Eventually, with half-seas-ed cunning and with all the nonchalance of a traffic jam, I worked my way to her side of the pool. She was describing – in words not normally written – what she thought of a producer at M.G.M. This was my first encounter with freedom of speech in the U.S.A., and it took my breath away. My brain throbbed; I almost sobered up. I was profoundly shocked. It was ripe stuff. I checked her again. There was no question about it. She was female. In America the women apparently had not only got the vote – they’d got the words to go with it.
I was somewhat puzzled and disturbed by the half-look she gave me as she uttered the enormities. Was she deliberately trying to shock me? Those huge violet-blue eyes (the biggest I’ve ever seen, outside those who have glandular trouble – thyroid, et cetera) had an odd glint in them. You couldn’t describe it as a twinkle…. Searchlights can not twinkle, they turn on and off and probe the heavens and so on.
Still I couldn’t be left out. I had to join in and say something. I didn’t reckon on the Scotch though. I didn’t reckon that it had warped my judgment and my sense of timing, my choice of occasion. With all the studied frenzy of Dutch courage I waded into the depths of those perilous eyes.
In my best chiffon-and-cut-glass Oxford accent I said: “You have a remarkable command of Olde-Englishe.”
There was a pause in which I realized with brilliant clarity the relativity of time. Aeons passed, civilizations came and went, brave men and cowards died in battles not yet fought, while those cosmic headlights examined my flawed personality. Every pockmark on my face became a crater of the moon. I reached up with a casual hand to cover up the right-cheeked evidence of my acne’d youth. Halfway up I realized my hand was just as ugly as my face and decided to leave the bloody thing and die instead. But while contemplating the various ways of suicide and having sensibly decided, since I had a good start, to drink myself to death, I was saved by her voice which said, “Don’t you use words like that at the Old Vic?”
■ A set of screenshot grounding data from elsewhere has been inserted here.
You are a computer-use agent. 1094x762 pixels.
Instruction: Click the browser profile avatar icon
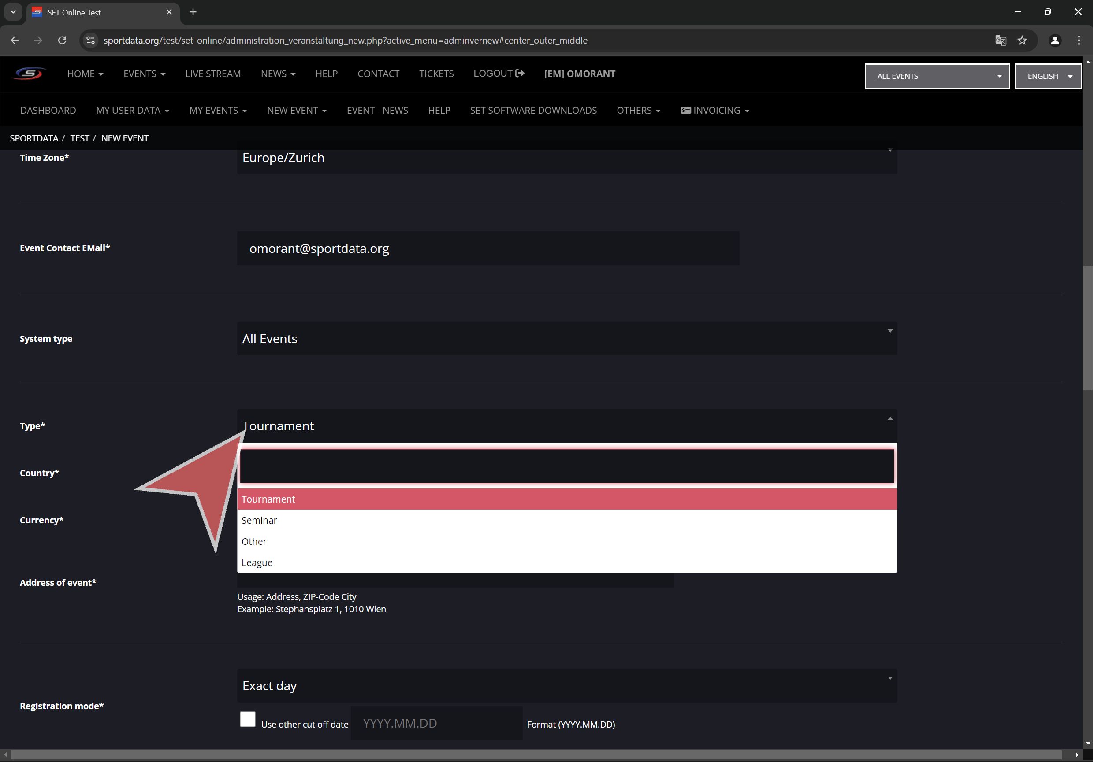pyautogui.click(x=1055, y=40)
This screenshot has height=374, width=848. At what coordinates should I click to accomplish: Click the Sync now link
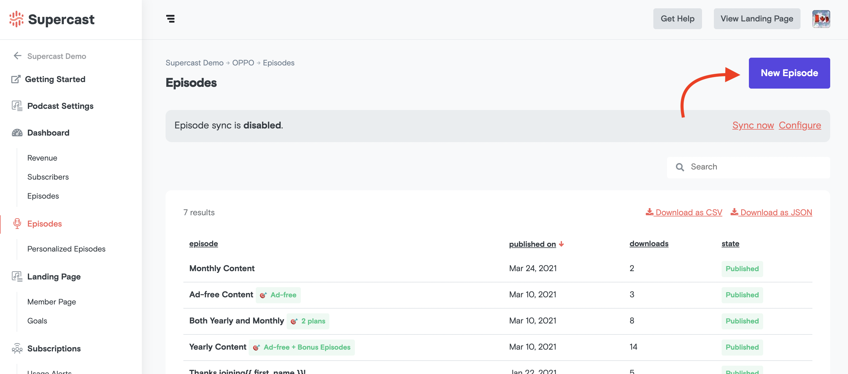753,125
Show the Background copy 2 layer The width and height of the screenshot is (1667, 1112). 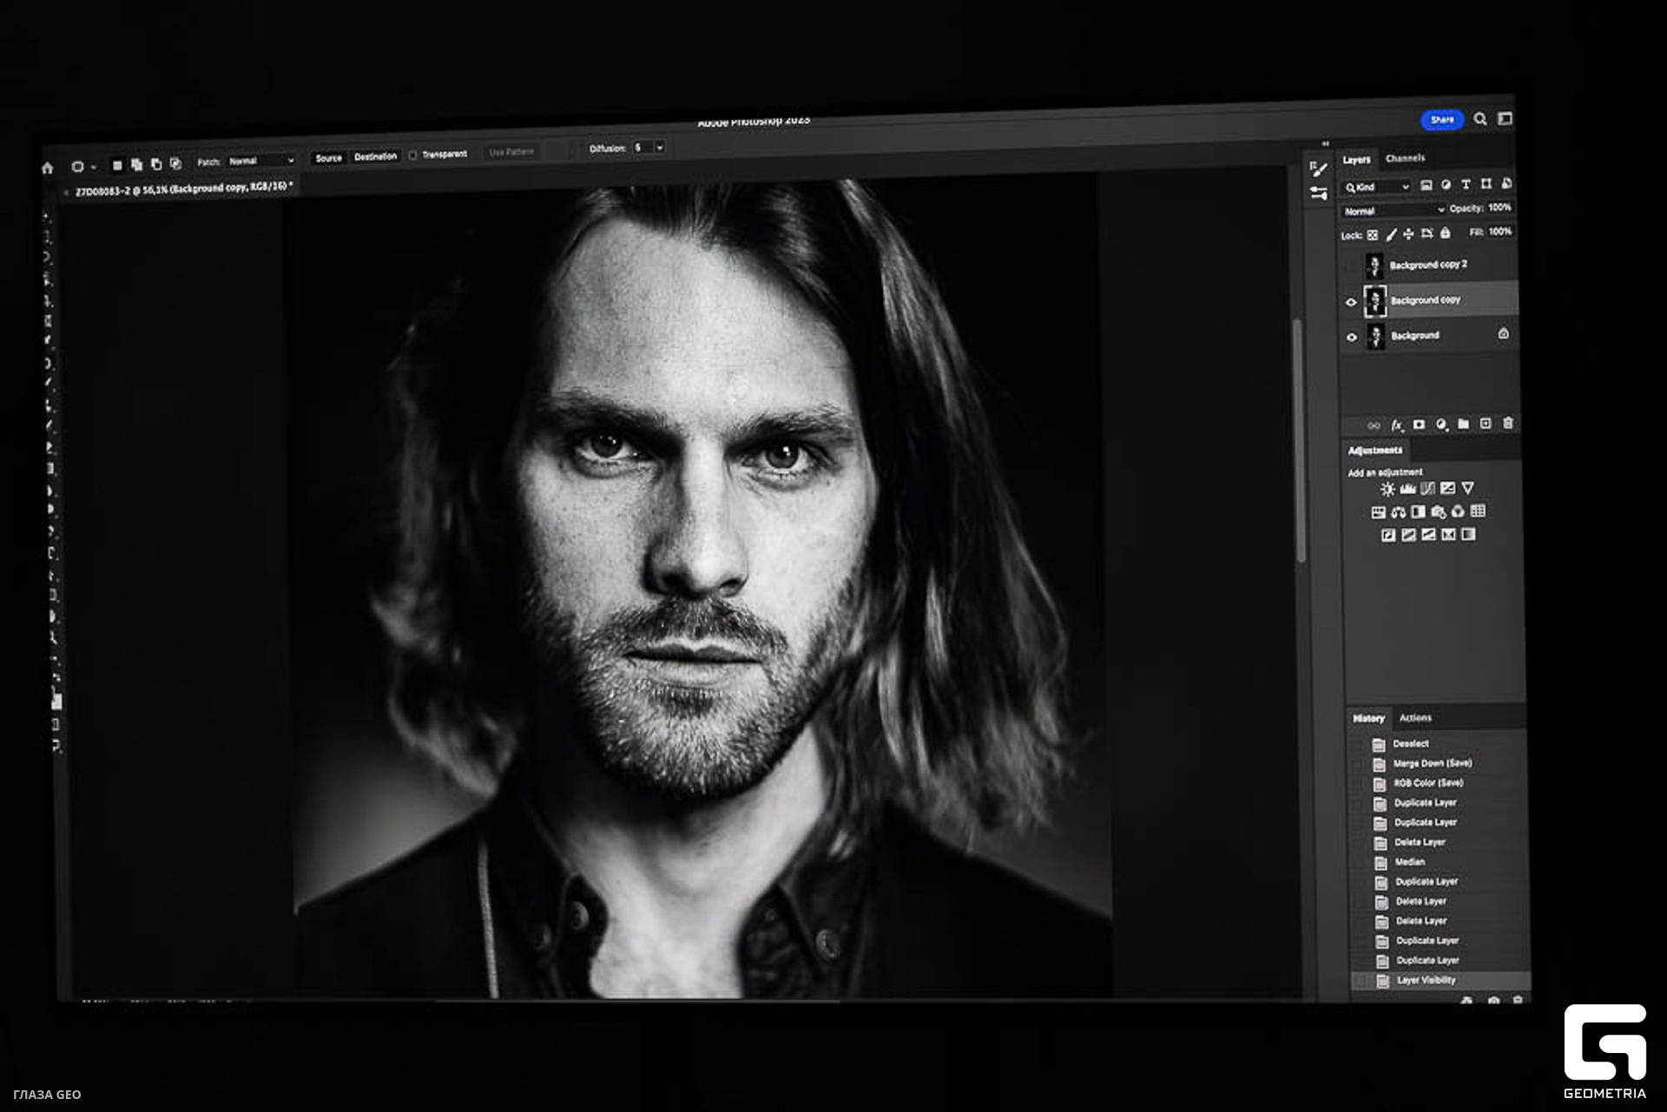click(1350, 266)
“They do,” I said, “but I don’t. I come from a family and an attitude that believe such words are an indication of weakness in vocabulary and emptiness of mind…. Despite Jones’s writing that in times of acute shared agony and fear, as in trench warfare, obscenities repeated in certain patterns can at times become almost liturgical, almost poetic….” I ran out of gas.
There was another pause; more empires fell. Captains and kings and counsellors arrived and departed. She said three four-letter words. These were, I think, “Well! Well! Well!”
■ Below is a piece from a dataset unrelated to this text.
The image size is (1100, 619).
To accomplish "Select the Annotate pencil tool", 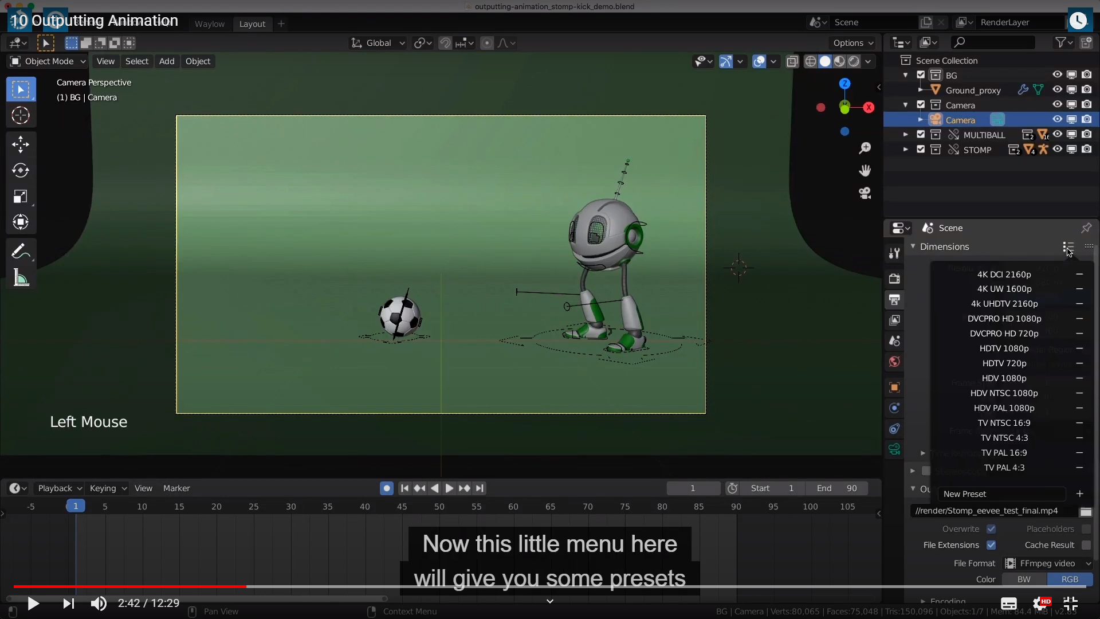I will point(21,251).
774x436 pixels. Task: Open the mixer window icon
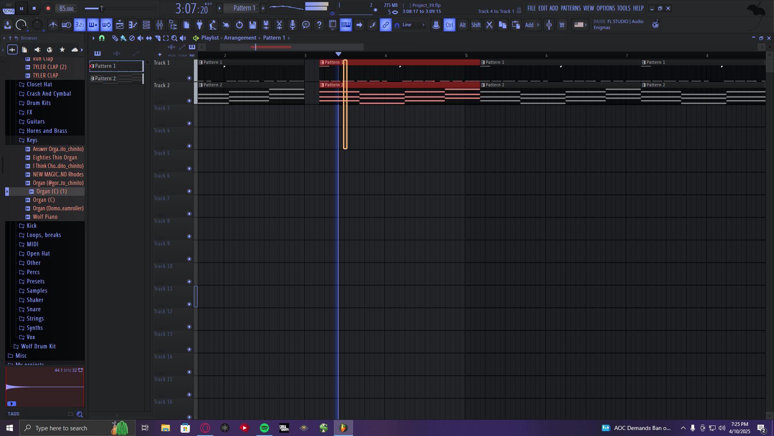click(160, 25)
Somebody laughed uneasily. The girl had turned away. I had been dismissed. I felt as lonely as a muezzin, as a reluctant piano lesson on a Saturday afternoon, as the Last Post played on a cracked bugle.
I went home and somebody asked, when I told them where I’d been, what she was like. “Dark. Dark. Dark. Dark. She probably,” I said, “shaves.” To nobody in particular I observed that the human body is eighty percent water.”